Let $S$ be a smooth surface in $ℝ^3$ with normal $n$.

Define the local first fundamental form $A$ and the local second fundamental form $B$ in a smooth local parametrization $F$ for $S$. How do $A, B$ transform under changes of local parametrizations $F, \widetilde{F}$?
State a formula for the Gaussian curvature $K$ in terms of $A, B$. Show that $K$ does not depend on the choice of local parametrization $F$.

For $F=F(x, y)$, abbreviate $∂_1 F=∂_x F, ∂_2 F=∂_y F$. Then $A_{i j}=∂_i F ⋅ ∂_j F$ and $B_{i j}=n ⋅ ∂_{i j} F$ (using the dot product in $ℝ^3$ ).
Let $τ=\widetilde{F}^{-1} ∘ F$ be the transition map. Then $A=D τ^T ∘ \widetilde{A} ∘ D τ$ and $B=D τ^T ∘ \widetilde{B} ∘ D τ$ where $\widetilde{A}, \widetilde{B}$ are the forms in the parametrization $\widetilde{F}$, and $T$ means transpose.
$K=\det B / \det A=\det(D τ^T ∘ \widetilde{B} ∘ D τ) / \det(D τ^T ∘ \widetilde{A} ∘ D τ)=[(\det D τ)^2 \det \widetilde{B}] /[(\det D τ)^2 \det \widetilde{A}]=\det \widetilde{B} / \det \widetilde{A}$

State a criterion involving linear algebra for a smooth map $F: U → S$ to be a smooth local parametrization, where $U$ is an open subset of $ℝ^2$. The helicoid is the surface $H ⊂ ℝ^3$ parametrized by \[ F: ℝ^2 → H, F(x, y)=(y \cos x, y \sin x, x) . \] Prove that $H$ is a smooth surface.
Compute the first and second fundamental forms for $H$, and compute its Gaussian curvature.
What is the local first fundamental form for $H$ after the change of coordinates $x=\widetilde{x}$, $y=\sinh \tilde{y}$?
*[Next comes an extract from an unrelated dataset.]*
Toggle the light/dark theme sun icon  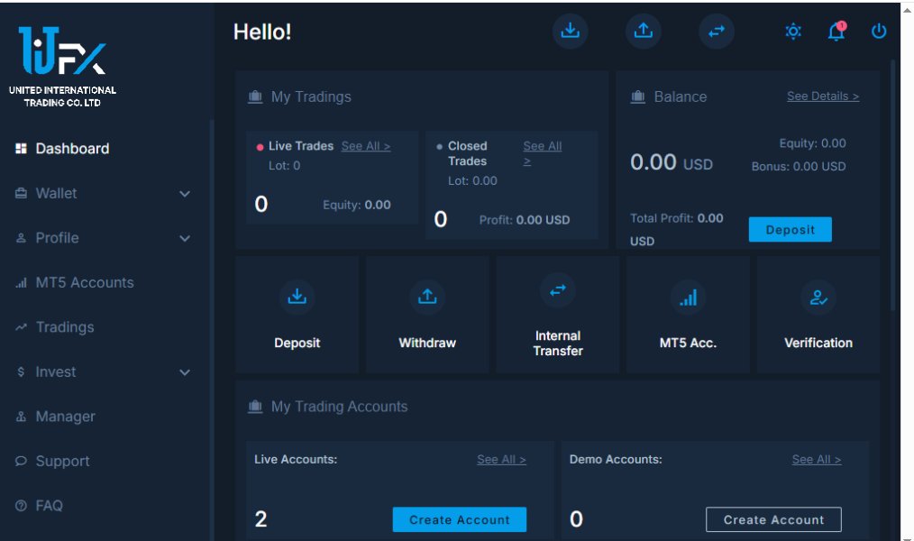(x=793, y=32)
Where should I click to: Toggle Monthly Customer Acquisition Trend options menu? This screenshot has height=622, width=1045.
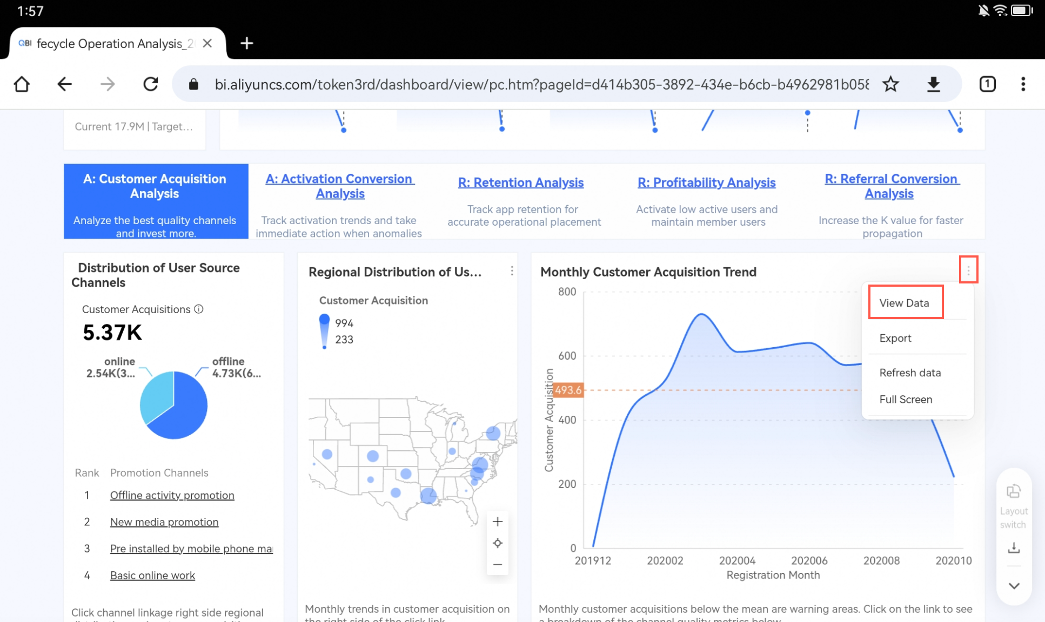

$F$ is a smooth parametrization iff $∂_x F, ∂_y F$ are linearly independent for all $(x, y) ∈ U$.
$F(x, y)=(y \cos x, y \sin x, x)$
$∂_x F=(-y \sin x, y \cos x, 1)$ and $∂_y F=(\cos x, \sin x, 0)$
Linear independence: $λ ∂_x F+μ ∂_y F=0$, then the third coordinate forces $λ=0$, but then also $μ=0$ since $∂_y F≠0$ ($\sin x, \cos x$ do not simultaneously vanish). \[ ∂_x F ⋅ ∂_x F=y^2+1,   ∂_x F ⋅ ∂_y F=0,   ∂_y F ⋅ ∂_y F=1 \] First fundamental form: $A=\pmatrix{1+y^2 & 0 \\ 0 & 1}$ (equivalently $I=(1+y^2) d x^2+d y^2$). \[ ∂_x F × ∂_y F=(-\sin x, \cos x,-y) \] Normal: $n(x, y)=\frac{1}{\sqrt{1+y^2}}(-\sin x, \cos x,-y)$ \begin{aligned} & ∂_{x x} F=(-y \cos x,-y \sin x, 0),   ∂_{x y} F=(-\sin x, \cos x, 0),   ∂_{y y} F=0 \text {, } \\ & n ⋅ ∂_{x x} F=0, n ⋅ ∂_{x y} F=\frac{1}{\sqrt{1+y^2}}, n ⋅ ∂_{y y} F=0 \end{aligned} Second fundamental form: $B=\pmatrix{0 & \frac{1}{\sqrt{1+y^2}} \\ \frac{1}{\sqrt{1+y^2}} & 0}$ (equivalently $\text{II}=\frac{2}{\sqrt{1+y^2}} d x d y$).
Gaussian curvature: $K=\frac{\det B}{\det A}=\frac{-\frac{1}{1+y^2}}{1+y^2}=-\frac{1}{(1+y^2)^2}$. \begin{gathered} (x, y)=τ^{-1}(\widetilde{x}, \widetilde{y})=(\widetilde{x}, \sinh \widetilde{y}), D τ^{-1}=\pmatrix{ 1 & 0 \\ 0 & \cosh \widetilde{y} }\\ \widetilde{A}=\pmatrix{ 1 & 0 \\ 0 & \cosh \widetilde{y} }\pmatrix{ 1+\sinh^2 \widetilde{y} & 0 \\ 0 & 1 }\pmatrix{ 1 & 0 \\ 0 & \cosh \widetilde{y} }=\pmatrix{ \cosh^2 \widetilde{y} & 0 \\ 0 & \cosh^2 \widetilde{y} } . \end{gathered}

What does it mean for two surfaces to be isometric? State a criterion involving first fundamental forms for two surfaces to be locally isometric.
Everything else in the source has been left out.